Tu sabes que eu sou mesmo teu amigo,
escuta até ao fim o que eu te digo
e diz-me o que achas lá no fundo.
Tu entras na arena normalmente,
eu sigo logo atrás e sempre atento
ao mínimo barulho ou movimento
do touro que nos olha lá à frente.
Depois se ele vier pela direita,
eu dou-te um encontrão para a esquerda.
No caso de ele vir pela esquerda,
eu dou-te um encontrão para a direita.
O cego magicou nesta proposta
tentando imaginar-se na arena.
Por certo valeria bem a pena
e logo deu um sim como resposta.
Chegou enfim o dia da estreia
do mais novo toureiro nacional,
um caso nunca visto, irracional
e no Campo Pequeno a casa cheia.
Entrou meio a tremer, tão inseguro,
o cego no seu traje reluzente.
Os braços esticados para a frente
abraçam o vazio, o escuro.
Seguia o Edmundo atrás do cego,
vestido também ele a rigor,
suava sob o sol abrasador,
a mente num total desassossego.
Seriam mais de mil e muitas almas
de pé em aplauso nas bancadas,
surpresas, direi mesmo admiradas,
brindavam o ceguinho com as palmas.
Aos poucos o barulho abrandou,
calaram-se as gargantas do povinho.
No centro o Edmundo e o ceguinho
quando o altifalante anunciou:
O touro que começa esta tourada
chegou vindo da Casa dos Camilos
e pesa uns seiscentos e dez quilos.
Um bom representante da manada.
Seiscentos e dez quilos!?! C’um catano!
pensou o Edmundo com surpresa.
Na mais certa atitude de defesa
fugiu, deixando o cego no engano.
Sem nada suspeitar, assim sozinho,
avança o toureiro, pela praça,
por certo ao encontro da desgraça
talvez da própria morte, coitadinho.
O touro, lá ao fundo, resfolega,
esfrega os seus cascos na poeira.
E sem se aperceber da ratoeira
avança o ceguinho para a refrega.
Abana a muleta avermelhada
chamando pelo toiro, esganiçado:
Hei toiro! Oh!
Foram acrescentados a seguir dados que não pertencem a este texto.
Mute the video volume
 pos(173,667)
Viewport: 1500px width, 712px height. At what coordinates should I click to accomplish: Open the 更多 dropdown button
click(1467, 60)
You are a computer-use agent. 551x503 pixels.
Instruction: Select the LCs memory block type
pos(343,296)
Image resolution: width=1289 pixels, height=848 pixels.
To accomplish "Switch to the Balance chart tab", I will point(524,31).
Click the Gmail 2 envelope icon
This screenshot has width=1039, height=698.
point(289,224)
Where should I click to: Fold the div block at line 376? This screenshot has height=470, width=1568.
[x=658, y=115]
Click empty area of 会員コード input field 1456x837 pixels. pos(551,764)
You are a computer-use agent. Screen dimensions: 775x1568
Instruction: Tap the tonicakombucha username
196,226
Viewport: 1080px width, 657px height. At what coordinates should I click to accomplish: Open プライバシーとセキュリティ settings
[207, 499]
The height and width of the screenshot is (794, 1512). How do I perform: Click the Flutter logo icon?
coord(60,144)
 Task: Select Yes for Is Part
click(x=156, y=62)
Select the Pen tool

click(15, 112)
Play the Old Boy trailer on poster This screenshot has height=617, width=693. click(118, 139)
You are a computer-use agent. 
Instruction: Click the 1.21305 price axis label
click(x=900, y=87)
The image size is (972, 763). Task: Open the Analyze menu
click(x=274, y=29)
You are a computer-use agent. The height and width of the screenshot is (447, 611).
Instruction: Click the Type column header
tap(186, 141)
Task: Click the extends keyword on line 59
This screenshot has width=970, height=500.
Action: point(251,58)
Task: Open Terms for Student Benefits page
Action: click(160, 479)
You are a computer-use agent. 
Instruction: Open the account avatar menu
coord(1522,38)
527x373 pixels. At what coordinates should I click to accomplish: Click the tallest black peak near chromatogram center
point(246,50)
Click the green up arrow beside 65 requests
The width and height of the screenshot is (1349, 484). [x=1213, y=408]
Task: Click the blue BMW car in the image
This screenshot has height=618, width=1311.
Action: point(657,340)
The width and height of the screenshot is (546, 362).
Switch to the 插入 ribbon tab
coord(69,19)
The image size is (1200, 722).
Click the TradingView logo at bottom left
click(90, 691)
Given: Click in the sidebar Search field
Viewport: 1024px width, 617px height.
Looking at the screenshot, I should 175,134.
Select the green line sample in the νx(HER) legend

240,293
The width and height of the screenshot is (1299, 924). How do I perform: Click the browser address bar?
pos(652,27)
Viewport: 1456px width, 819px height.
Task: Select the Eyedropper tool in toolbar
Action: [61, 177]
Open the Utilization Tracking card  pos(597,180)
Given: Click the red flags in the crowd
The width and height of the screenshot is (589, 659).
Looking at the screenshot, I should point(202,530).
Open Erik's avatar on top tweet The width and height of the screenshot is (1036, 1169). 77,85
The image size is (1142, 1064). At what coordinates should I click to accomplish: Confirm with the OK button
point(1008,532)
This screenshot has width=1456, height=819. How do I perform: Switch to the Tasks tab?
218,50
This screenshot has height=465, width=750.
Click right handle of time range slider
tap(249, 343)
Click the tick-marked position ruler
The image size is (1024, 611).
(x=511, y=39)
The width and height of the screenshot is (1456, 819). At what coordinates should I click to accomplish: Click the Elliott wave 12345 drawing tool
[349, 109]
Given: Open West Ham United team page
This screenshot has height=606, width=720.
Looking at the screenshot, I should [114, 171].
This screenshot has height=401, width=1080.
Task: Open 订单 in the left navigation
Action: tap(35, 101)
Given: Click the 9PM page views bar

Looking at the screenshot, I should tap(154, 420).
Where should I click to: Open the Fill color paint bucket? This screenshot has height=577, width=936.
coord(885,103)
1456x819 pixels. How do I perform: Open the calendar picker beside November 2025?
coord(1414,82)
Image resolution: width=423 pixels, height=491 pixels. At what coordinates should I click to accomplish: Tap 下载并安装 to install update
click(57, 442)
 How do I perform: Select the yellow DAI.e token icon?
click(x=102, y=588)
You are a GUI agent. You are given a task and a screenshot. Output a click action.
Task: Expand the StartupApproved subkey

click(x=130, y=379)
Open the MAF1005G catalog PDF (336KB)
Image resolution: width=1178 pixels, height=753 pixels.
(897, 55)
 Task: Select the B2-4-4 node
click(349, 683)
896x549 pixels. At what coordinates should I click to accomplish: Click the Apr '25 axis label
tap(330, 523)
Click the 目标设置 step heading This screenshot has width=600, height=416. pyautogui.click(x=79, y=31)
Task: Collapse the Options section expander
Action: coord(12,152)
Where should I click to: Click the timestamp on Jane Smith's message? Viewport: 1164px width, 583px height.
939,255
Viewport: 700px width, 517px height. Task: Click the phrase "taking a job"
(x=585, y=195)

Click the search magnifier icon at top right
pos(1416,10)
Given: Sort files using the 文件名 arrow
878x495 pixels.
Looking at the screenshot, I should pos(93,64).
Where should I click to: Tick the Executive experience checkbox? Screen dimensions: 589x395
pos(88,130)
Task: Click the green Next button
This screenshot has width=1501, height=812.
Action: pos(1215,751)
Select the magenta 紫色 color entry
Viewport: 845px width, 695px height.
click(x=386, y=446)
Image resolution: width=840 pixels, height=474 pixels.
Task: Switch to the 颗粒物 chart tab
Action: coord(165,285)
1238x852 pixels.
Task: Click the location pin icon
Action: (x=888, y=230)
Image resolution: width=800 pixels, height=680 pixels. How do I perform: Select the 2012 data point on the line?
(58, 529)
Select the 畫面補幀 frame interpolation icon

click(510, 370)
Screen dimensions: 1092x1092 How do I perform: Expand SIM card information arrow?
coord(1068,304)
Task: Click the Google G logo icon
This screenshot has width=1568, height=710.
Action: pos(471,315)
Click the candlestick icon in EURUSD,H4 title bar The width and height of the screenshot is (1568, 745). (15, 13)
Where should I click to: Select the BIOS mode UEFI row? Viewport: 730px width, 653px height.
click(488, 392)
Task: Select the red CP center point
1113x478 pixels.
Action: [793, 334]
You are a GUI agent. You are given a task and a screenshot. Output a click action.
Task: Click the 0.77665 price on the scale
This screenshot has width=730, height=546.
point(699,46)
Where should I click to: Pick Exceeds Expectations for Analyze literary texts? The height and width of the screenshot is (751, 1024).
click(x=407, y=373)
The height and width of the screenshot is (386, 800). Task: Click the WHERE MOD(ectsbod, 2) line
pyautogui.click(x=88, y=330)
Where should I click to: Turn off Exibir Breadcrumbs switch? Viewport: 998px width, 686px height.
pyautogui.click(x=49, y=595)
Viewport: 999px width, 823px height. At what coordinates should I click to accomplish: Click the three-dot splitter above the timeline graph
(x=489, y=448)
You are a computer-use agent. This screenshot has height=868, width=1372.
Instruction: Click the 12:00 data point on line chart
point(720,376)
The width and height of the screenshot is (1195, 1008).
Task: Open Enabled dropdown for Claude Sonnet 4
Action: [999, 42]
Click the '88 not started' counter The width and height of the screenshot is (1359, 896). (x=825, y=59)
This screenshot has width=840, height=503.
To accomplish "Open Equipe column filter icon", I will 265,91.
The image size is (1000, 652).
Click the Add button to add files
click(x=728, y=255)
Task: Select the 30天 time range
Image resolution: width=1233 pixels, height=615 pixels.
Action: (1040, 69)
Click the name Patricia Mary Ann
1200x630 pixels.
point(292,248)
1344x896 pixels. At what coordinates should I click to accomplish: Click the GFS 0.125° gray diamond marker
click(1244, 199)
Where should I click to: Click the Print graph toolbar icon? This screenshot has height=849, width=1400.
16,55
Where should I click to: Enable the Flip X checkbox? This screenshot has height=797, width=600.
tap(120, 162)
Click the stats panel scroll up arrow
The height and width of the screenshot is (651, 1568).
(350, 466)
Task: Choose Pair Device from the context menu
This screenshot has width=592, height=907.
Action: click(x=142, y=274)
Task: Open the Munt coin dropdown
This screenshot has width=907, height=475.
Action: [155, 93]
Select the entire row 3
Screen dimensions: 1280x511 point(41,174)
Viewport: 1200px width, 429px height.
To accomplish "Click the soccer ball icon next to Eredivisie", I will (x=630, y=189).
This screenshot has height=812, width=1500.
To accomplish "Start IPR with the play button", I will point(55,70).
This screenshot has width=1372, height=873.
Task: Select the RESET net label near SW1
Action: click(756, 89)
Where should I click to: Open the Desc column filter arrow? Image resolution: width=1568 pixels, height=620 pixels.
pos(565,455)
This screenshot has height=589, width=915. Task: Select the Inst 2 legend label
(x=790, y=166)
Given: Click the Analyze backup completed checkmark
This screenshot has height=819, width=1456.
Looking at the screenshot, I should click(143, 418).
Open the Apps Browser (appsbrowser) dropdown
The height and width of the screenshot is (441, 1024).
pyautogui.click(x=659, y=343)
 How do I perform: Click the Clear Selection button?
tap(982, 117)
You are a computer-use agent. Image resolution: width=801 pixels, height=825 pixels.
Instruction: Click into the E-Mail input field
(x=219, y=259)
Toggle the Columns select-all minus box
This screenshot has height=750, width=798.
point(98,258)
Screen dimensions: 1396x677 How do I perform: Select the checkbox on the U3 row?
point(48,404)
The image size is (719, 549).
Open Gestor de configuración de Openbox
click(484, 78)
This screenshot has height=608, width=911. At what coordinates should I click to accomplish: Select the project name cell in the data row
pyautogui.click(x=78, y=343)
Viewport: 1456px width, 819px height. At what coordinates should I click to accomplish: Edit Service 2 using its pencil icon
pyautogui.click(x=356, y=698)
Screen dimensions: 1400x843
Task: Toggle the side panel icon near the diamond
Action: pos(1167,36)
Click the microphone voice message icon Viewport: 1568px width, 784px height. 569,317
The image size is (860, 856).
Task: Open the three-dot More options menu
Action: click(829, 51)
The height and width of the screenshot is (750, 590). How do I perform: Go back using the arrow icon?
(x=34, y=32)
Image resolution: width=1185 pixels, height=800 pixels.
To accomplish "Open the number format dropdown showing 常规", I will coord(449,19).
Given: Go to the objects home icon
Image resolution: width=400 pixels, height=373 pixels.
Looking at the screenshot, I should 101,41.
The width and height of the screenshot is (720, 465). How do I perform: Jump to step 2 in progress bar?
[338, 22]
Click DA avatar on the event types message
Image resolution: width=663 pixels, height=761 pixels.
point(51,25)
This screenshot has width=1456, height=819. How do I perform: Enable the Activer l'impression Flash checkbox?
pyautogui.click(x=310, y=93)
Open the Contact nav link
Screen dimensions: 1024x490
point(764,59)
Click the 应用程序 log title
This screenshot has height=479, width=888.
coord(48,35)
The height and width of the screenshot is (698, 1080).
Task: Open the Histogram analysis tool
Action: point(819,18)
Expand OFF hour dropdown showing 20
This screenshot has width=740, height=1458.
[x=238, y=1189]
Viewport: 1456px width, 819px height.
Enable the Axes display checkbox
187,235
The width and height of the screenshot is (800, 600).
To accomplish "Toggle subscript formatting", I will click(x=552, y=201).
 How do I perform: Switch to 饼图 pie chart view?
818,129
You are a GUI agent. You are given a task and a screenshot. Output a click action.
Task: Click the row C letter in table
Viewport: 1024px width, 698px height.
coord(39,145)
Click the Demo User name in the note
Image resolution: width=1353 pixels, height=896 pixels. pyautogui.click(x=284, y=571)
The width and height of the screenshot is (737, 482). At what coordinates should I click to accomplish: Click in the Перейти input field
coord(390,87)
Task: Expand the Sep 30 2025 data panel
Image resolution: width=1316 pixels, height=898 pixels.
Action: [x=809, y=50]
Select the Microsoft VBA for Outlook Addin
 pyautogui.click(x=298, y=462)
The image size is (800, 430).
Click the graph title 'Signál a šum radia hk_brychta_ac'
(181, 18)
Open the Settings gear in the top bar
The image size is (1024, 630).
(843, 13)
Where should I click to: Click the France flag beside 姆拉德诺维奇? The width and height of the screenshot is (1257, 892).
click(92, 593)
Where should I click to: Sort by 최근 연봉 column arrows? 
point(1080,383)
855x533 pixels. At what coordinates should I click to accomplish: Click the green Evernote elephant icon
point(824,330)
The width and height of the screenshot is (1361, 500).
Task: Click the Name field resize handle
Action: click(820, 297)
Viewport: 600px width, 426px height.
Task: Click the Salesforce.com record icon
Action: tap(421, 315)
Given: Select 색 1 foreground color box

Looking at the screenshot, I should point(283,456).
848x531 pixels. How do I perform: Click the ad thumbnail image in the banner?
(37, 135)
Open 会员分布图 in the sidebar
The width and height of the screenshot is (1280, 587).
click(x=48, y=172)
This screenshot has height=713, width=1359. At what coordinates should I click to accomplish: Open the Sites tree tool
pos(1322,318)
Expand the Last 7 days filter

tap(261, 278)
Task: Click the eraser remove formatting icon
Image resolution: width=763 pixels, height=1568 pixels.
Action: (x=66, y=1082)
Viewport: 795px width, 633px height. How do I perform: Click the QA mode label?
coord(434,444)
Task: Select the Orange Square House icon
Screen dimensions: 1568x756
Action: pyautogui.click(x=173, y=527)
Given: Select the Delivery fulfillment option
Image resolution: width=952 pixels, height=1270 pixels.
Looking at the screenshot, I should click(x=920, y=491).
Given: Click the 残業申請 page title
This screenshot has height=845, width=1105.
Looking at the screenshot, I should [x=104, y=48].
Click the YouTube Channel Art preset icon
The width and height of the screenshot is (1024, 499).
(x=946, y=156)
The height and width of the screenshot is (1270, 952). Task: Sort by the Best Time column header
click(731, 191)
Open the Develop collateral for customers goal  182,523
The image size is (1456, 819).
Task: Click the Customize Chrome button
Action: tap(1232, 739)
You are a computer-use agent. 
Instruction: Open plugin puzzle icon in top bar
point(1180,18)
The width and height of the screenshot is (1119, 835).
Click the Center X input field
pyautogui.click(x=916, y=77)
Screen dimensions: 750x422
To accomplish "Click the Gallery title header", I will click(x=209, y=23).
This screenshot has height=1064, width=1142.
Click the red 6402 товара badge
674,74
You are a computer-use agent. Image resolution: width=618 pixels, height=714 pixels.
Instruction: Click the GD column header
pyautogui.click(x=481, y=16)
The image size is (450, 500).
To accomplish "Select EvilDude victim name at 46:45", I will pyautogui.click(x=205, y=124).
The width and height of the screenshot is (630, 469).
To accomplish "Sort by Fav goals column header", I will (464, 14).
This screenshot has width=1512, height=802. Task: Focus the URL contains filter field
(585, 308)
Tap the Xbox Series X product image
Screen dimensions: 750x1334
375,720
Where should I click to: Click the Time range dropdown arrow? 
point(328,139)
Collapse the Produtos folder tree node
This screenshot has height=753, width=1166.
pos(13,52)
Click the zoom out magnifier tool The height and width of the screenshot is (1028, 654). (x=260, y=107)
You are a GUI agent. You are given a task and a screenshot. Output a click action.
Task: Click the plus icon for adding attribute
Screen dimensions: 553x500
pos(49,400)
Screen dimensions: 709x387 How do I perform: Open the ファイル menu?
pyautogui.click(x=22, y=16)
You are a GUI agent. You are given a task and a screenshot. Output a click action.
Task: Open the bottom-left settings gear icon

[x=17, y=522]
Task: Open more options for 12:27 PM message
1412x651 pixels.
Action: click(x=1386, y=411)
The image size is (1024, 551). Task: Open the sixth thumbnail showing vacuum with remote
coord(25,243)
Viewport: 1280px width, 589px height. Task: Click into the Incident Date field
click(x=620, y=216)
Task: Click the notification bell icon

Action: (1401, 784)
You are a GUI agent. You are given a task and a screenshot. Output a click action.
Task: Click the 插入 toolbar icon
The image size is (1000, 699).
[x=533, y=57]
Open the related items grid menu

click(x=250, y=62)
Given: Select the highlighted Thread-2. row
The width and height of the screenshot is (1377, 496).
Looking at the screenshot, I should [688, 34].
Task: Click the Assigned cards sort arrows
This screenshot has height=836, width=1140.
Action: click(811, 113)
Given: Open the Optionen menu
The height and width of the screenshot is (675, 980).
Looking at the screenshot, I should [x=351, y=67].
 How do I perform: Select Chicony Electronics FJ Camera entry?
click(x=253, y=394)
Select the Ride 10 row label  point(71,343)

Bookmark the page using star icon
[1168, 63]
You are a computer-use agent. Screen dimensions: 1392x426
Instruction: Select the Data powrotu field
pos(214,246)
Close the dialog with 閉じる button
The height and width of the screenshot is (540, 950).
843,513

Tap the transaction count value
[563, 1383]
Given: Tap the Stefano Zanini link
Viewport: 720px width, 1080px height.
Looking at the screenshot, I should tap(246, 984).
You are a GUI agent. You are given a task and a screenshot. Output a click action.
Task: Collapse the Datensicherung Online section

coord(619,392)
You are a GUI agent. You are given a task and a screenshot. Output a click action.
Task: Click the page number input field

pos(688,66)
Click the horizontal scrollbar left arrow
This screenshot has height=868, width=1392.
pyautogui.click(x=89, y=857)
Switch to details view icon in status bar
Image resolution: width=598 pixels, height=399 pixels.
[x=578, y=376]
Cabresto desgraçado.
Avança às escuras sem ver nada.
O touro já arrancou como uma seta,
parece um comboio TGV,
atira-se ao toureiro que não vê,
seguindo a direito, em linha recta.
O cego até voou com a pancada,
caindo lá ao longe amarfanhado.
Partiu quatro costelas e, coitado,
ficou com uma perna perfurada.
Correram os toureiros em redor
tentando levantá-lo com cuidado.
Um médico à pressa foi chamado,
chegou também ao pé o desertor.
Ao ver o pobre cego moribundo
gritavam as pessoas por ajuda:
Alguém que o socorra, o acuda.
Chorava arrependido o Edmundo.
Depois no hospital foi operado,
durante duas horas, de emergência.
Devido ao alto grau de violência
ficou por mais dois meses internado.
À sua cabeceira, o Edmundo
passou dias e dias de tristeza.
Ninguém sabia ainda com certeza
o fim daquele coma tão profundo.
Um dia o ceguinho acordou
sentiu o Edmundo ao seu lado
já todo sorridente, emocionado,
pensando: o pesadelo acabou.
Então, meu caro amigo, estás melhor?
pergunta o Edmundo envergonhado.
Sabia que, apesar de acordado,
o cego deveria sentir dor.
Tentando levantar-se, o ceguinho
virou-se para o amigo a espumar,
o ódio estampado no falar
e disse em voz fraca, bem baixinho:
Estou desiludido e é contigo!
Caralho, francamente ó Edmundo!
Nunca foi em qualquer lugar do mundo
encontrão que se desse a um amigo.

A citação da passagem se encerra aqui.